The ICP showed unambiguous recovery of vascular density after P21 in rd10. It may reflect rescued neural activities of the inner retina against the photoreceptor degeneration. It was reported that the inner retinal layers underwent extensive remodeling,²² and about 20% of bipolar cells were lost between 1.5 and 3.5 months²¹ in rd10 mice. It was also demonstrated that the remodeling primarily occurred in bipolar and horizontal cells by progressive dendritic retraction and loss of synaptic connections followed by glial and amacrine cell remodeling.^48–50 Such remodeling was also observed in RP patients.⁵¹ Although the attenuation rate of the ICP was slower than the DCP, the inner retinal part also ultimately degenerates with a delayed time course compared to early photoreceptor degeneration,⁵² accompanying retinal vascular degeneration in the ICP.

The SVP was the least sensitive area to the retinal degeneration. Previous research⁵³ reported that the retinal ganglion cell (RGC) layer was resistant to both outer and inner retinal neural loss, and photoreception was still possible in a retina with significant neural degeneration. Based on a single-cell approach analysis, a previous study demonstrated that the dendritic architecture and overall viability of all types of RGC in rd10 remained intact, even after complete photoreceptor degeneration and regressive remodeling of the inner retinal neurons up to 9 months of age.⁵⁴ However, we observed that the vascular density of the SVP between WT and rd10 groups showed significant difference from P21. Previous studies have revealed thickening of the blood vessel wall and following lumen occlusion led vessel narrowing and sclerosis in RP.^9,10 Therefore, we speculate that both capillary pruning and vascular narrowing are the causes of the observed vascular density reduction.

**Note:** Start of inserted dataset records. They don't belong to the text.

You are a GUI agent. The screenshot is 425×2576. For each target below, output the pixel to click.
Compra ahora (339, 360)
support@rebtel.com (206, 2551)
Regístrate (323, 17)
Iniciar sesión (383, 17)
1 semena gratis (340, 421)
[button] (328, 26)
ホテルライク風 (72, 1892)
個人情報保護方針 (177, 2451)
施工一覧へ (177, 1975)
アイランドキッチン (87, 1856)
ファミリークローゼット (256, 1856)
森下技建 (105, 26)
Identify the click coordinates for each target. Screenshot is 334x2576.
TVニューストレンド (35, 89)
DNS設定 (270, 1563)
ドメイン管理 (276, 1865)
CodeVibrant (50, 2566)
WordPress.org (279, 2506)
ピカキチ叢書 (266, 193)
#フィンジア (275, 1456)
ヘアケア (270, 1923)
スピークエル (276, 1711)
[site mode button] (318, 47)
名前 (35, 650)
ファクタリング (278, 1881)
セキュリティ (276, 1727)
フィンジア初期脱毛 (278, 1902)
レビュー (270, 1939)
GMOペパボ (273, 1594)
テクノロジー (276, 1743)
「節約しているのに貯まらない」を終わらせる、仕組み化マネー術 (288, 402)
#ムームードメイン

In addition, we found that the vascular density in the SVP of WT also steadily decreased with aging, while the mean vessel caliber increased during retinal development. In the SVP of WT, the reduced number of total blood vessel branches by pruning of capillaries as a process of vascular development might be a dominant factor in computing the vascular density rather than the vascular thickening.⁵⁵ We also observed that the SVP density was higher than the ICP and DCP density. Previous OCTA⁵⁶ and fluorescence angiography⁵⁷ reported higher vascular density in the deep vascular plexus (DVP) compared to the SVP in mouse retinas. This is not conflict to our observation, since we differentiated the DVP into two separate layers, that is, ICP and DCP, for quantitative analysis. If we consider the overall density of the ICP and DCP, it will be higher than that of the SVP.

There are a few limitations in this present study. First, the vessel area of the retinal vasculatures, particularly micro capillary level structures, might be overestimated due to the limited lateral resolution of our OCTA system.⁵⁸ Another limitation is projection artifact. Although a spatial bandpass filter was applied to the segmented en face images of the ICP and DCP to mitigate the shadow artifacts originated from main arteries and veins in the SVP, other projection artifacts originated from residual hyaloid vessels in the vitreous of younger pups (P14 and P17) made local regions void and may lead to lower vessel densities in all three plexus layers.^28,57 Moreover, accurate registration of blood vessels in the projection images over different time points was difficult in this study due to dynamic changes of vascular density and morphological features under the pruning process during retinal development.

Conclusion

In summary, we demonstrated the feasibility of in vivo longitudinal OCTA monitoring of trilaminar vascular changes in the WT and rd10 mice. In the rd10 mice, the DCP showed the most severe attenuation, while the ICP showed unambiguous recovery of vascular density after the onset of retinal degeneration. The SVP was most resistant to the retinal degeneration, but the first-order blood vessel branches showed progressive narrowing associated with retinal neural degeneration. We anticipate that the OCTA will allow longitudinal monitoring and quantitative assessment of therapeutic interventions in the rd10, other animal models, and human subjects, promising a valuable tool for better study of disease mechanism and advanced development of treatment protocols.